Upgrading HDP Manually
Also available as:
PDF
loading table of contents...

Configure, Start, and Validate Apache Mahout

Before you can upgrade Apache Mahout, you must have first upgraded your HDP components to the latest version (in this case, 2.4.0). This section assumes that you have already upgraded your components for HDP 2.4.0. If you have not already completed these steps, return to Getting Ready to Upgrade and Upgrade 2.0 Components for instructions on how to upgrade your HDP components to 2.4.0.

Replace your configuration after upgrading.
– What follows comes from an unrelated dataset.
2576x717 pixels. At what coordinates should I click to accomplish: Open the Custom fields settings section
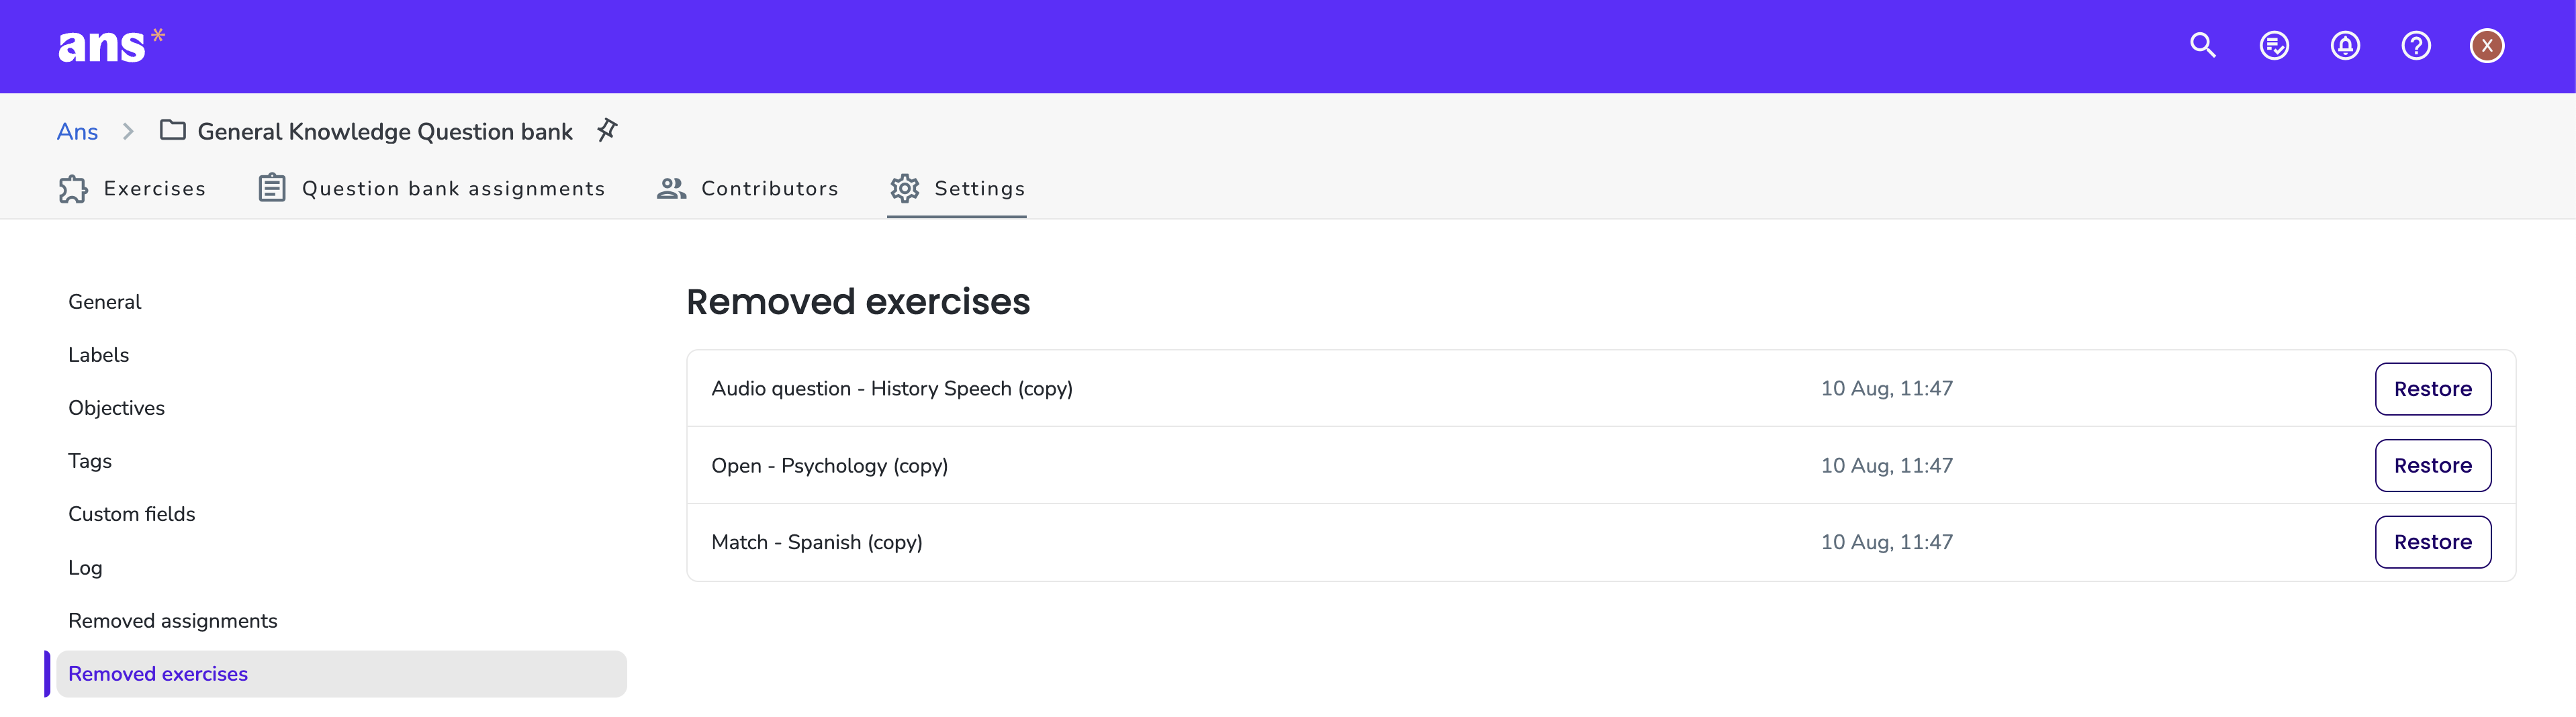tap(131, 514)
Copy /etc/mahout/conf from the template to the conf directory in mahout hosts.

To validate Mahout:

  1. Create a test user named "testuser" in the Linux cluster and in HDFS, and log in as that user.

  2. Export the required environment variables for Mahout:

    export JAVA_HOME="your_jdk_home_install_location_here
    export HADOOP_HOME=/usr/hdp/current/hadoop-client
    export MAHOUT_HOME=/usr/hdp.current/mahout-client
    export PATH="$PATH":$HADOOP_HOME/bin:$MAHOUT_HOME/bin
    export CLASSPATH="$CLASSPATH":$MAHOUT_HOME
  3. Upload a few megabytes of natural-language plain text to the Linux server as /tmp/sample-test.txt.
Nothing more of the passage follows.